Die Wahlprognosen geben ihr Recht. Judith February vom südafrikanischen Demokratie-Institut IDASA ist optimistisch: «Der ANC ist trotz aller Skandale und Kritik die wichtigste Partei für die Schwarzen geblieben.» Sie ist überzeugt, dass viele Kritker der Partei sich deshalb kurzfristig umstimmen lassen. Vielleicht auch deshalb, weil sich die Konkurrenz-Parteien im Wahlkampf kaum vom ANC abheben. Zentrale Themen sind die Bekämpfung der Armut, die Schaffung von Arbeitsplätzen und der Bau von Wohnhäusern.

Situation der Menschen nicht viel verbessert
Denn am Leid vieler Menschen hat sich seit dem Ende der Apartheid nur wenig geändert. Noch immer lebt mehr als die Hälfte der Schwarzen in bitterer Armut, regelmäßige Einkommen sind selten. Das Elend wohnt in den Schwarzensiedlungen um Johannesburg, Kapstadt und Durban oder in den ehemaligen Stammesgebieten. Dort geben die kargen und knappen Böden nicht genug her, um eine Familie zu ernähren.
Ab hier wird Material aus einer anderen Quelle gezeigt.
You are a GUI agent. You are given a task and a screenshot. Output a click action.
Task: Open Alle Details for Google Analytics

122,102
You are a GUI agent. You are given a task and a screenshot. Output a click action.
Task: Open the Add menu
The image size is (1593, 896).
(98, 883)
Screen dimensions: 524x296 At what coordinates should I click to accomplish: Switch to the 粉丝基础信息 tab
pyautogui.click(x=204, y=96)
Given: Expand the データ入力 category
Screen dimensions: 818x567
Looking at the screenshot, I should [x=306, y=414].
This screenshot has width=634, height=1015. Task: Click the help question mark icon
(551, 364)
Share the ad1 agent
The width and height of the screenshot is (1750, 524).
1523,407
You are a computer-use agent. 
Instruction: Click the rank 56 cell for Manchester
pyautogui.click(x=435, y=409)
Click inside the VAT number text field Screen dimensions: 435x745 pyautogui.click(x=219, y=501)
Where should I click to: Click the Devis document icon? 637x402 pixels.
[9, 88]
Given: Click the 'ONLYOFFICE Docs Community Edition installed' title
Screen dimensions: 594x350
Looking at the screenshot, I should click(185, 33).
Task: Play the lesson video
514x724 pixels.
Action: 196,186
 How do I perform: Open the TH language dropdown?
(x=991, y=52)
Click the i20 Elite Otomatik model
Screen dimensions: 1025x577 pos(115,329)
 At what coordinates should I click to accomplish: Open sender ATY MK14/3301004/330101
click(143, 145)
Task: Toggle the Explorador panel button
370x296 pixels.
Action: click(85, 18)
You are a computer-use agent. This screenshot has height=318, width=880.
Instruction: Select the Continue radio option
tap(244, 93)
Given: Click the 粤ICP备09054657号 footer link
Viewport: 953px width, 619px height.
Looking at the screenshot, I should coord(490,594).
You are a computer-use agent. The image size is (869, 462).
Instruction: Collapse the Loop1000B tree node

Die weiße Bevölkerung verfügt dagegen meist über eine bessere Schulbildung und damit auch über höhere Einkommen. Von der Umstrukturierung der Wirtschaft, die die berufliche Gleichberechtigung von Schwarzen zum Ziel hat, hat bisher nur eine kleine Schicht um den inneren Zirkel des ANC profitiert. Auch die Landreform ist ins Stocken geraten. Nur etwa fünf bis sechs Prozent des landwirtschaftlich nutzbaren Landes sind in den Besitz Schwarzer übergegangen.

Fehlende Alternative
Trotz der schleppenden Fortschritte halten viele dem ANC die Treue. «Zuma ist korrupt, Mbeki war machtbesessen und viele Partei-Funktionäre interessieren sich nur für ihr eigenes Wohl - trotzdem werde ich wieder für den ANC stimmen», erklärt Portia Mapisa vor ihrem kleinen Haus in der Schwarzensiedlung Mandela Park in der Nähe von Kapstadt. Mapisas Begründung ist so einfach wie oft gehört:
«Der ANC ist die einzige Partei, die sich um die Belange der Schwarzen kümmert.»

Einzig bei den gleichzeitig stattfindenden Provinzwahlen muss der ANC mit ernstzunehmender Konkurrenz rechnen. In der Provinz Westkap wohnen vor allem sogenannte Mischlinge. Sie fühlen sich von der Partei nicht ernst genommen. Als wichtigster Konkurrent des ANC auf nationaler Ebene gilt die neue Partei COPE. Doch sie hat bereits viel an Popularität verloren. Ihr Spitzenmann, der ehemalige methodistische Bischof Mvume Dandala, ist kaum bekannt. Zudem bleiben die Wahlkampfthemen des Volkskongresses konturenlos und unterscheiden sich kaum vom Programm des ANC.

Mit vielen Stimmen kann auch die Demokratische Allianz (DA) von Helen Zille nicht rechnen, obwohl sich die Bürgermeisterin von Kapstadt mit ihrem engagierten Einsatz für demokratische Spielregeln und einem unermüdlichen Kampf gegen die Korruption viel Respekt erworben hat. Zille ist für viele Schwarze als Weiße immer noch unwählbar. Zu tief sind die Wunden der Apartheid.